**** THE INPUT ****

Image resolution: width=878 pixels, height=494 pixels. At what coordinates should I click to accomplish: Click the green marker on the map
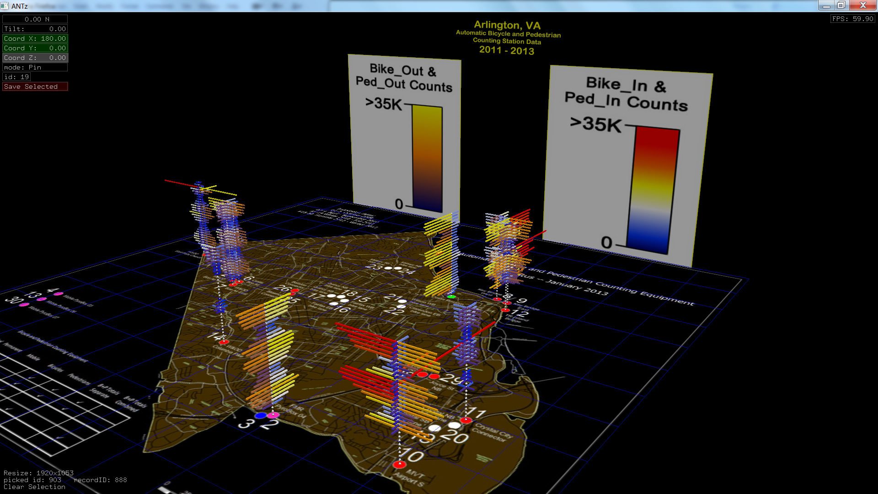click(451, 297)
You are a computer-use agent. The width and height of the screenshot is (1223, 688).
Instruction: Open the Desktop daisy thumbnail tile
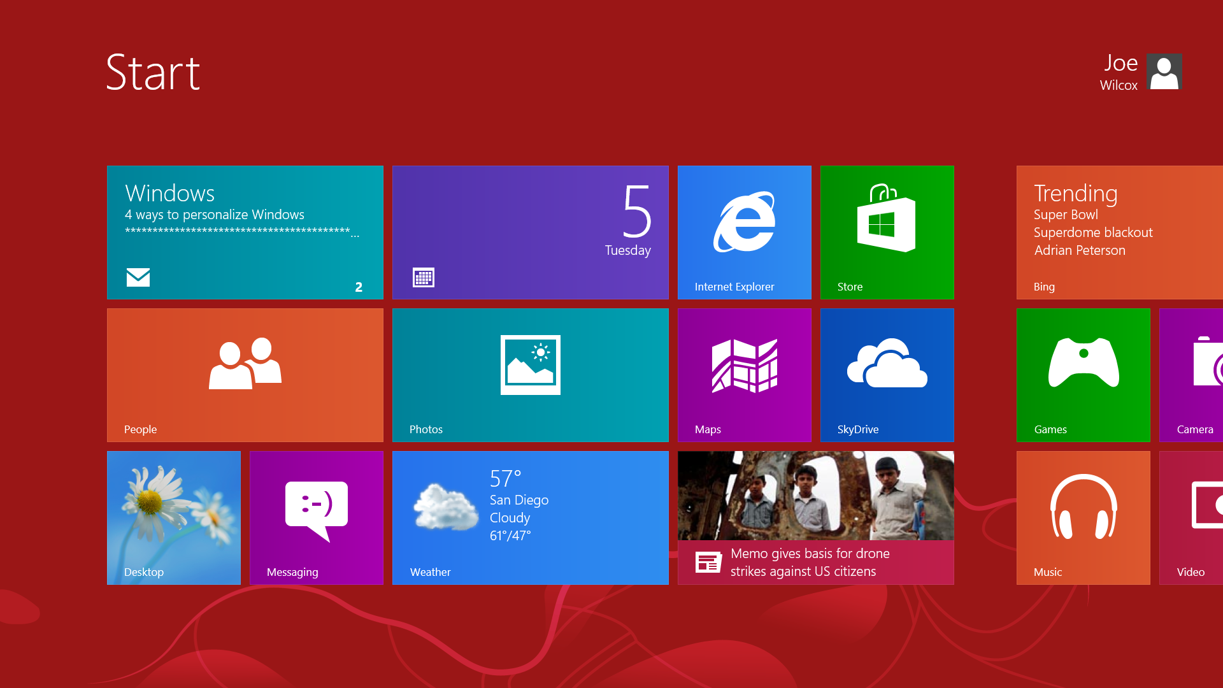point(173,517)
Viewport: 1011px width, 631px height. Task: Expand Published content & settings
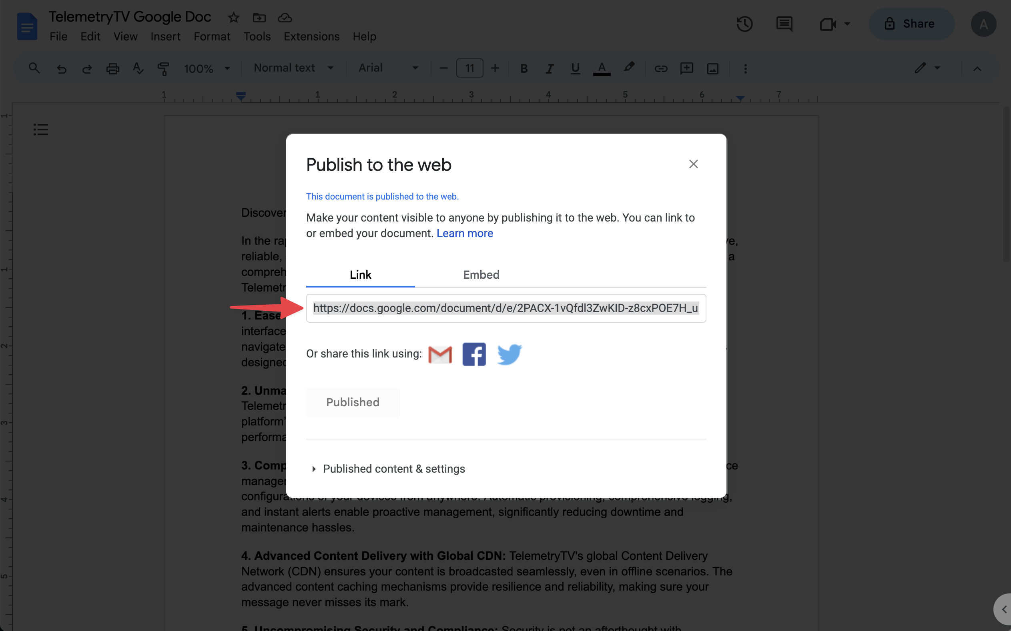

****

What's needed is every line above, retyped exactly and free of pictures.

TASK RESULT ->
Image resolution: width=878 pixels, height=494 pixels. At what coordinates should I click to accomplish: Click the green marker on the map
click(451, 297)
You are a computer-use agent. The width and height of the screenshot is (1223, 688).
Instruction: Open the Desktop daisy thumbnail tile
point(173,517)
Viewport: 1011px width, 631px height. Task: Expand Published content & settings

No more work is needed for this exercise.